Communities led by effective people prepare in advance for emergencies by having the people and materials ready to respond. When an emergency happens, there is an organized response. Once the most urgent needs are met, the recovery phase kicks in to get the community back on its feet. These three phases of activity are the essence of emergency management.
Across the US, towns large and small have fire departments, ambulance corps, and police units that are committed to being prepared to respond rapidly. They spend many hours training, executing simulations, and keeping equipment response ready. All of this is systematic, much of it is part of the Federal Emergency Management Agency’s comprehensive standards and best practices.
But all of that readiness can be sabotaged by elected officials who fail to act, or who seek to economize inappropriately. Much of the City of Cape May, NJ burned to the ground not once, but twice for this reason. In the current Hurricane Helene emergency, Tennessee governor Bill Lee, a Republican, deferred declaring an emergency, instead proclaiming September 27 a “voluntary Day of Prayer and Fasting.”
Quoting Heather Cox Richardson, “Observers pointed out that with people stuck on a hospital roof in the midst of catastrophic flooding in his state, maybe an emergency declaration would be more on point. . . .

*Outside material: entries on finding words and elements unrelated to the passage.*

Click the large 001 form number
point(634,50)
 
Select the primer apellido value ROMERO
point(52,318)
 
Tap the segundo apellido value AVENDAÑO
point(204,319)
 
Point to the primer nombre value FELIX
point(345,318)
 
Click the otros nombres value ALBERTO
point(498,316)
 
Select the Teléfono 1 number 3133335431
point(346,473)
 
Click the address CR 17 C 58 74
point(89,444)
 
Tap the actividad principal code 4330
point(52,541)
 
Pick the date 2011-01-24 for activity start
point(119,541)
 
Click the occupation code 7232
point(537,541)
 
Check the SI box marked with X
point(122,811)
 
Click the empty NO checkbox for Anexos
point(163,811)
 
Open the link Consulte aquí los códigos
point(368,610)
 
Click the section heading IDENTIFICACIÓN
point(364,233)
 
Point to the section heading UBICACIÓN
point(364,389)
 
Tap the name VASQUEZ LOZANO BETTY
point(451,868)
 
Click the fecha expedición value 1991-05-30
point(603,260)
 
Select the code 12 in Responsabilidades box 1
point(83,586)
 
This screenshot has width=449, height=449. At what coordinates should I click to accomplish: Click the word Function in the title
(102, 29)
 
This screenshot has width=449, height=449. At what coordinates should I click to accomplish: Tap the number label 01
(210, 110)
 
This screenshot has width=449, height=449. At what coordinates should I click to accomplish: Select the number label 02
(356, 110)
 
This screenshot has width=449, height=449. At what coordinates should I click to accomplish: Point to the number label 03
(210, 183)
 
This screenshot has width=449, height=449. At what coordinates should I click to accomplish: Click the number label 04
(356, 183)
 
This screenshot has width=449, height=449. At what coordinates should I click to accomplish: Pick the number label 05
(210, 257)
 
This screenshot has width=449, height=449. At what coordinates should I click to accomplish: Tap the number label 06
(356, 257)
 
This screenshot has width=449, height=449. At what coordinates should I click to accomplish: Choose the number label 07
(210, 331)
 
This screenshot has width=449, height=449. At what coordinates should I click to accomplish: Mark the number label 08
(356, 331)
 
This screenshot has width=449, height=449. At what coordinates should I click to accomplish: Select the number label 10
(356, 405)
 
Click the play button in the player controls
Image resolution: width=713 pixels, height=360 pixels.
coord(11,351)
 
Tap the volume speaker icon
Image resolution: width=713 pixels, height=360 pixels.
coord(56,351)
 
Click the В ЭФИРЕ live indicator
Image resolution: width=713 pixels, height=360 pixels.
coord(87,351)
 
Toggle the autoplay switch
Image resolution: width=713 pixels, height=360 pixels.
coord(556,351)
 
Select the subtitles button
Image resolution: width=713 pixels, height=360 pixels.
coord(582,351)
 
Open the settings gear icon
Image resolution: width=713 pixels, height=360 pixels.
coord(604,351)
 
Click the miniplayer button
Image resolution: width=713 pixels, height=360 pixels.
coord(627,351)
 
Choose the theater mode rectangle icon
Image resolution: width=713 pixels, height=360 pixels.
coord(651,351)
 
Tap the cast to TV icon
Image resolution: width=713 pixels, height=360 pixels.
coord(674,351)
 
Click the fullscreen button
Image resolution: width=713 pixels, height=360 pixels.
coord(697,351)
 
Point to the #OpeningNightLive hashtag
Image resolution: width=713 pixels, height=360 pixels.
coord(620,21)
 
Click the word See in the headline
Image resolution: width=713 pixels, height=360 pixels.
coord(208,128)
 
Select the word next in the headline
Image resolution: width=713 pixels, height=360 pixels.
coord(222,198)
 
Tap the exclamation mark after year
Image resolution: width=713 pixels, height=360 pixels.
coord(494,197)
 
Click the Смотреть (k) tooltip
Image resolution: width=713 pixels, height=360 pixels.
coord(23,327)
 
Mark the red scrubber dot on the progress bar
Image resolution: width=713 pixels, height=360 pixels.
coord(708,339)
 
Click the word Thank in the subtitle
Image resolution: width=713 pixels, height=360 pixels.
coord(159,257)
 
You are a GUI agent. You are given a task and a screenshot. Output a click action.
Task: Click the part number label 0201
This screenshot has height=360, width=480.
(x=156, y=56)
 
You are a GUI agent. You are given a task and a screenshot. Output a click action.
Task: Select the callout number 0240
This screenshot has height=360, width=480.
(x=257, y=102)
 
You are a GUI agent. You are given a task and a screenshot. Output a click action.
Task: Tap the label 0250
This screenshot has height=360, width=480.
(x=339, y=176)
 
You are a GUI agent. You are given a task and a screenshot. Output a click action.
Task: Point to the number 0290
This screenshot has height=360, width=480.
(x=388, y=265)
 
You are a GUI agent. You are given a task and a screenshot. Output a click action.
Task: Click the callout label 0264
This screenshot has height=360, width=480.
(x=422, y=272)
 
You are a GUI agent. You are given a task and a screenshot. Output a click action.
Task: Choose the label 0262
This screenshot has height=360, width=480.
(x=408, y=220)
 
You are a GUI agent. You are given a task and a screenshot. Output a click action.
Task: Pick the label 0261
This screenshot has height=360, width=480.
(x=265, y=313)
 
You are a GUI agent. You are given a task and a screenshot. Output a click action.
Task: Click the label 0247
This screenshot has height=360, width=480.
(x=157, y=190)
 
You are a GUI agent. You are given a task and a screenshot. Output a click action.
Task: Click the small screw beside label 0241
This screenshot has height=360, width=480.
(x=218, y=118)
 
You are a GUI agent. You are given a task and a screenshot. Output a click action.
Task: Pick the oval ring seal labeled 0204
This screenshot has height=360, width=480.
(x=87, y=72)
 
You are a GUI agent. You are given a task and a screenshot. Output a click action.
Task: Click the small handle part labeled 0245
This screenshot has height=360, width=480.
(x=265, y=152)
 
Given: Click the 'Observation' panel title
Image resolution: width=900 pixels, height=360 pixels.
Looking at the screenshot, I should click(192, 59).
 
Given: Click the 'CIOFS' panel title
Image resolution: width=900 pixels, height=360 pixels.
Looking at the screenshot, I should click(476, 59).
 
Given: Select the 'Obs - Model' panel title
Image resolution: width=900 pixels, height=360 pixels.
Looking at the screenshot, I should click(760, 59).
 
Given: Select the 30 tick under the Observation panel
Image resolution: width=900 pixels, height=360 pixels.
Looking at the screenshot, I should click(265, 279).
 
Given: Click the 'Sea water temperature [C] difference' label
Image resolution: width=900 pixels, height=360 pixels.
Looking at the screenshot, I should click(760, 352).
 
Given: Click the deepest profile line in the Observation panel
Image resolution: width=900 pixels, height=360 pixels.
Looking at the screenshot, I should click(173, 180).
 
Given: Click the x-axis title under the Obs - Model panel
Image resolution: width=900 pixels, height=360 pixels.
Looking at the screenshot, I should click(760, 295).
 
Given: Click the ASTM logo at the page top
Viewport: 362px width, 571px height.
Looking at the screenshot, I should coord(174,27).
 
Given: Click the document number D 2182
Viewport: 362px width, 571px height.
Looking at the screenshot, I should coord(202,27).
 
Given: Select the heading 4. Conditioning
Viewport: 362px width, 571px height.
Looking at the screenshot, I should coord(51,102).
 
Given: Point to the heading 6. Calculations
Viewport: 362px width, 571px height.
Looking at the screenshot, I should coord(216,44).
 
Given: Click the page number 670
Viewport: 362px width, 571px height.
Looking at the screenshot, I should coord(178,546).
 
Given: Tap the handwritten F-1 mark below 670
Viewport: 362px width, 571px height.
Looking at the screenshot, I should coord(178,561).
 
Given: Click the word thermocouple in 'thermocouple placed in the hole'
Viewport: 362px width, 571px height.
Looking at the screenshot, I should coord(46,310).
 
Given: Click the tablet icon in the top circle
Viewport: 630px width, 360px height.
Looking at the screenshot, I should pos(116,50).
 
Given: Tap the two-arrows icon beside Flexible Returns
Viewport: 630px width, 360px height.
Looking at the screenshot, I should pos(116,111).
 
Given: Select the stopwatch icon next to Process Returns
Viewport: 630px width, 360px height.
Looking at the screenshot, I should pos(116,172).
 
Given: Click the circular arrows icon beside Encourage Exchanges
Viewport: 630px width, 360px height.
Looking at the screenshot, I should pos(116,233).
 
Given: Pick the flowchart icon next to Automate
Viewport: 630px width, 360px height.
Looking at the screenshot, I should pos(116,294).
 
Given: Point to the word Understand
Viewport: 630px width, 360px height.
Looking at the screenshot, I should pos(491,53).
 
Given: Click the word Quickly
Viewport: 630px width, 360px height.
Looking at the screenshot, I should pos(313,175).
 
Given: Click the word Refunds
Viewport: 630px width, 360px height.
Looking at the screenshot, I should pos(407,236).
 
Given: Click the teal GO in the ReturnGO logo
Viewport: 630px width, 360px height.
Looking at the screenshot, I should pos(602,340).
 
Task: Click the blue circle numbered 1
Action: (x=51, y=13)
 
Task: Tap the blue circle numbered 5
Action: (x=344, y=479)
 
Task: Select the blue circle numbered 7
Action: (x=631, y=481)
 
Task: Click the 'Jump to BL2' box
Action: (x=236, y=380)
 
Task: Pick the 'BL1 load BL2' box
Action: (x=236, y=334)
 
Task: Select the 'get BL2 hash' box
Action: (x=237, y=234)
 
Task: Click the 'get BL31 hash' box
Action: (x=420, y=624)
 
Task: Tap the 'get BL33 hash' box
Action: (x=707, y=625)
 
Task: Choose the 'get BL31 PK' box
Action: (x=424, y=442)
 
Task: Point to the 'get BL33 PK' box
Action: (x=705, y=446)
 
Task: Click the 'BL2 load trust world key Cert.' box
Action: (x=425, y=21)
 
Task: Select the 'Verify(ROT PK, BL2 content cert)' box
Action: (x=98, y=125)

“The federal government’s efficient organization of responses to natural disasters illustrates that as citizens of a republic, we are part of a larger community that responds to our needs in times of crisis.
“But that system is currently under attack. Project 2025, a playbook for the next Republican administration, authored by allies of the right-wing Heritage Foundation and closely associated with Republican presidential candidate Trump and vice presidential candidate Ohio senator J.D. Vance, calls for slashing FEMA’s budget and returning disaster responses to states and localities.”
Politics matters. We do best by serving the common good through good government and pooling our resources. The rugged independence and individualism of Ayn Rand was dead wrong.